“The object of theological science in all its disciplines is the work and word of God in all their fullness, but in their fullness they are also the one work and word of God. This work and word are Jesus Christ, the one who was crowned as king of the Jews and Saviour of the world, who represents the one God among men and and man before the one God. He is the one servant and Lord who was expected, who arrived, and is now truly expected. Oriented to him who is its starting point and its goal, theological knowledge becomes a knowledge that articulates the unity of the manifold.”
As such,
“The intellectus fidei is engaged in gathering, although it abstains from equalizing, stereotyping, or identifying. While it gives every point of the circumference its special due, it brings together all parts from their own individual centers to their common center. ... In the theological act of knowledge, seeing is doubtless an attentive and exact gaze toward one or another special form of the object; as such, it is also sight that views one form together with the others. What is decisive is that it is an insight into the one object which presents itself now in this, now in that, form, or an insight into one particular form which has become a form of the one object.

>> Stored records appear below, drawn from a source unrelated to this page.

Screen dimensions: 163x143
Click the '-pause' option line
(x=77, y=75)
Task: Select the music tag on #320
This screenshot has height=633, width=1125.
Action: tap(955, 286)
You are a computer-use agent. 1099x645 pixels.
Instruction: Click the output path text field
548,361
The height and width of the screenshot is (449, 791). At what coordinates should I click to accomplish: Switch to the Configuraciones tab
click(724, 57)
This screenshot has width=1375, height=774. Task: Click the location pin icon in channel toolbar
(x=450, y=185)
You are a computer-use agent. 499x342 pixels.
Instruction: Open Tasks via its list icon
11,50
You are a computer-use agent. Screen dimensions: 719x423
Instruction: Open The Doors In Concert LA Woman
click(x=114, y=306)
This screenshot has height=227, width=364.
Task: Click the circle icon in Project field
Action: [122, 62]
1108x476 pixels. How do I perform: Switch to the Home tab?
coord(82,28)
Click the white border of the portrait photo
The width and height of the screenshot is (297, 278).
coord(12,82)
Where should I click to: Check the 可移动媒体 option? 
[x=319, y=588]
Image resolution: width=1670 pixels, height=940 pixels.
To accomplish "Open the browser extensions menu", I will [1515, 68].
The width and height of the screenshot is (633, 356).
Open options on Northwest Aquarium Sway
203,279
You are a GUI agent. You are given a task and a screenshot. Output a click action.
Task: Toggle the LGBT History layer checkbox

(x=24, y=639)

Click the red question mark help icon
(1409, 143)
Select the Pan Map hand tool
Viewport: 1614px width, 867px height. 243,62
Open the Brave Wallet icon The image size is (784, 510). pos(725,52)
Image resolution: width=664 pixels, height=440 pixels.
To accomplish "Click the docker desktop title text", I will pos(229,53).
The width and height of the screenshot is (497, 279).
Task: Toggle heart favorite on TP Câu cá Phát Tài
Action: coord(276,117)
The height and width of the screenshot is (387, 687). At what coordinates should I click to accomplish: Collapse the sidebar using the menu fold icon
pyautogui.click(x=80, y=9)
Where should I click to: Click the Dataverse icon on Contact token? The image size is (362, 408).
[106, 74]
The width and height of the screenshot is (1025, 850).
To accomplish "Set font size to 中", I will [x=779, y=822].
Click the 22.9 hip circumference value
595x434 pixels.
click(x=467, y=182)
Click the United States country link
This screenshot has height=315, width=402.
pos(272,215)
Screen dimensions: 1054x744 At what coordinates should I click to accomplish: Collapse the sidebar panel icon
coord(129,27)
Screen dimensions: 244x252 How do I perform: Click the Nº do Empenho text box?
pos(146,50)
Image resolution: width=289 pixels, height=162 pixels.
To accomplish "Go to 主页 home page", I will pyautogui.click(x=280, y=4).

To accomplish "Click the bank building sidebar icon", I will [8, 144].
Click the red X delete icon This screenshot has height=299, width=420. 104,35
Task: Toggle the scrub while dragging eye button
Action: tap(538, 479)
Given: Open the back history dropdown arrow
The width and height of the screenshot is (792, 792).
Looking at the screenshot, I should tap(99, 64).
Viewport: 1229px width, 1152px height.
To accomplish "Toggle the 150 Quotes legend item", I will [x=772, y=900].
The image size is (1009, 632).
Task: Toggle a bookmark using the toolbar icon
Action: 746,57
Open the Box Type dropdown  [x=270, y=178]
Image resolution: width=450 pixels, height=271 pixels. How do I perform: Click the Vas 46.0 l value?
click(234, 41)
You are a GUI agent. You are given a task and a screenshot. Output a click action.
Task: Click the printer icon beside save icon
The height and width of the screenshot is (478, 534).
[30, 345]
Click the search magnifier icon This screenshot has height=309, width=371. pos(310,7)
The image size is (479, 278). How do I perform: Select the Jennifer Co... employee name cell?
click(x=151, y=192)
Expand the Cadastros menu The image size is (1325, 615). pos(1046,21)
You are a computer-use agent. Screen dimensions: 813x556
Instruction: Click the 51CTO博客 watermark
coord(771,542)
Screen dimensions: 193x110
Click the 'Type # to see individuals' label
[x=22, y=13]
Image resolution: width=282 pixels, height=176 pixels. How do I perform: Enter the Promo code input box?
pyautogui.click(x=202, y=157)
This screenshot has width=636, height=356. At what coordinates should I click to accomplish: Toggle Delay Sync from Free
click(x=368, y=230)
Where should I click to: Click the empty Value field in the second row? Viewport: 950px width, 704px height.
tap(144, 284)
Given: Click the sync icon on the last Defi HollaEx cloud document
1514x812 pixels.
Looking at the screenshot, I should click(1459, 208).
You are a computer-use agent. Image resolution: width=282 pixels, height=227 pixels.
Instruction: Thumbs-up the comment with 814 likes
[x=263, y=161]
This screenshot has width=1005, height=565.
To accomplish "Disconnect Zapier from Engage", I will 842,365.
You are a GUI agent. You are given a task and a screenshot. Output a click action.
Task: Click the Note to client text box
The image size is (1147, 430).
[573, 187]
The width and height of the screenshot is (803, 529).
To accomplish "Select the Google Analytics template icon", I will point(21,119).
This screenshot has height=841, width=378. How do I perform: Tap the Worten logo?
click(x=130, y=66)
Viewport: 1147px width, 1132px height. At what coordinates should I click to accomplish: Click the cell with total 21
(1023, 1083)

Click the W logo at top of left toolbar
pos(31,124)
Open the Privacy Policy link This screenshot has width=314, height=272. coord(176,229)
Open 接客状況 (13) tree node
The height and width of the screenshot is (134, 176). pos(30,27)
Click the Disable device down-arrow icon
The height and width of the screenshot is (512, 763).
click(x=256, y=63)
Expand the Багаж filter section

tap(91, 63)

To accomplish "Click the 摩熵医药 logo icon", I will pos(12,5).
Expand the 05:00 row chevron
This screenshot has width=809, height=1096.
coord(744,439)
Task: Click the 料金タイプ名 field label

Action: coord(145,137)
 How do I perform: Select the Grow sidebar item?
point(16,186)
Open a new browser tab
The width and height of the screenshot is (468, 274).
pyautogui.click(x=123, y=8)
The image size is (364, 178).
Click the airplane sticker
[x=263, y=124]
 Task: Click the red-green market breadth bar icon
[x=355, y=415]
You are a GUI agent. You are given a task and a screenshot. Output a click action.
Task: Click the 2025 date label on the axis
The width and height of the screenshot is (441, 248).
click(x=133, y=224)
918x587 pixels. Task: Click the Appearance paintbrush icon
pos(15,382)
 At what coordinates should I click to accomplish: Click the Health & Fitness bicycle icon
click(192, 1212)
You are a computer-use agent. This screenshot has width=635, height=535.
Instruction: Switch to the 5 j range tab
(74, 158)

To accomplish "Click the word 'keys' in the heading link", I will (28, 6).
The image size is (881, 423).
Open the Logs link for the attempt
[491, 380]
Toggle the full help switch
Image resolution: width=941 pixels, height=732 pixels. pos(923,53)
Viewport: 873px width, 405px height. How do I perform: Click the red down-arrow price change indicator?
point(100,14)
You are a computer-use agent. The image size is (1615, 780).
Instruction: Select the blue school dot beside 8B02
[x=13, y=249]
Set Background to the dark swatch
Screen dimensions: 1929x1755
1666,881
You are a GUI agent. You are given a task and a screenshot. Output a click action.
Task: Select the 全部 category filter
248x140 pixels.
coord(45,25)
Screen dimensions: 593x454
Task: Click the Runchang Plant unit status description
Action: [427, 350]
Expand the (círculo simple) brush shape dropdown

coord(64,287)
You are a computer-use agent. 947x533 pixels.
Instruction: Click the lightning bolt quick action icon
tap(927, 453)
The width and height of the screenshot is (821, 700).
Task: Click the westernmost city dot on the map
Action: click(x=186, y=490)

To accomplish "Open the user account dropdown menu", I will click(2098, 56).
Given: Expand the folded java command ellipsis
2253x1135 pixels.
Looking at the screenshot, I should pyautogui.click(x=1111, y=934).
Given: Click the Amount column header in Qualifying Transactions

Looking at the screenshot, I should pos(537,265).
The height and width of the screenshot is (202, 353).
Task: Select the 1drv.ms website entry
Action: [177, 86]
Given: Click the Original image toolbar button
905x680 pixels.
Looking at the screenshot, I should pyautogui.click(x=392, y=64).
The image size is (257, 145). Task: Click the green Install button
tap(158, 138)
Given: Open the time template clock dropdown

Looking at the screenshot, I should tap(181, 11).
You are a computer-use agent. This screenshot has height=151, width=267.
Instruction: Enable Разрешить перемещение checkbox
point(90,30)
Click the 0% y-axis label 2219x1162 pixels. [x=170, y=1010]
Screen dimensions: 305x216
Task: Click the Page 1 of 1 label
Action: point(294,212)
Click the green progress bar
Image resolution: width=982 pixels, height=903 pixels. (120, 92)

In the act of theological knowledge, every view, insight, and vision is attentively and accurately concentrated on this or that form. But also a syn-opsis, a seeing together of different forms, takes place. And finally, above all, each form is discovered to be a form of the one object. This is the sense of biblical exegesis, as well as the stocktaking and analysis known as Church history, or the history of dogmatics or theology.”
Barth, Evangelical Theology, 88—89; orig. 98—99.